NEAR Shoemaker Observations Link Eros to Primordial Solar System

Johns Hopkins Gazette Online Edition

New data from NASA's Near Earth Asteroid Rendezvous mission indicate asteroid Eros may be a primordial relic left over from the solar system's formation. Using the X-ray/Gamma-ray Spectrometer on the NEAR Shoemaker spacecraft, scientists will spend the remainder of the mission collecting data from other parts of Eros to determine if their latest findings are consistent across the approximately 21-mile-long asteroid. If they are, studying Eros should help scientists understand how the rocky planets evolved.

The Applied Physics Laboratory designed and built the NEAR spacecraft and manages the mission for NASA.

The NEAR team gathered the information after a powerful explosion on the sun zapped Eros with X-rays on May 4. The half-hour solar flare caused elements on Eros' surface to emit X-rays, a type of radiation invisible to humans. Instruments on NEAR Shoemaker analyzed the intensity of X-rays produced by the asteroid at different wavelengths, getting a fingerprint of the asteroid's chemical composition.

"Analysis of X-rays from an area roughly 3.7 miles across on Eros indicates it has an elemental composition similar to the most primitive rocks in the solar system, the chondritic meteorites," says Jacob Trombka of NASA's Goddard Space Flight Center, who heads the XGRS instrument team. Trombka presented the result May 30 during the American Geophysical Union's spring meeting in Washington, D.C.

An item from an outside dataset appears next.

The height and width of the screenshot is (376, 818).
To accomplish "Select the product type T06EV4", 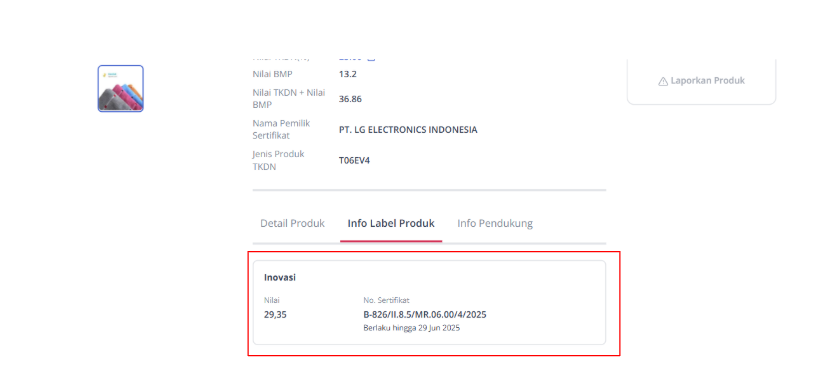I will 354,161.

"Chondrites are the building blocks of terrestrial planets," says Tim McCoy of the Smithsonian Institution's National Museum of Natural History, a participating scientist on the XGRS team. "If more data confirm Eros is primordial, Eros will be a link between the chondrite meteorites found on Earth and the history of the solar system's formation. With Eros, we could be looking at the structure of the solar system during a time no longer recorded on Earth."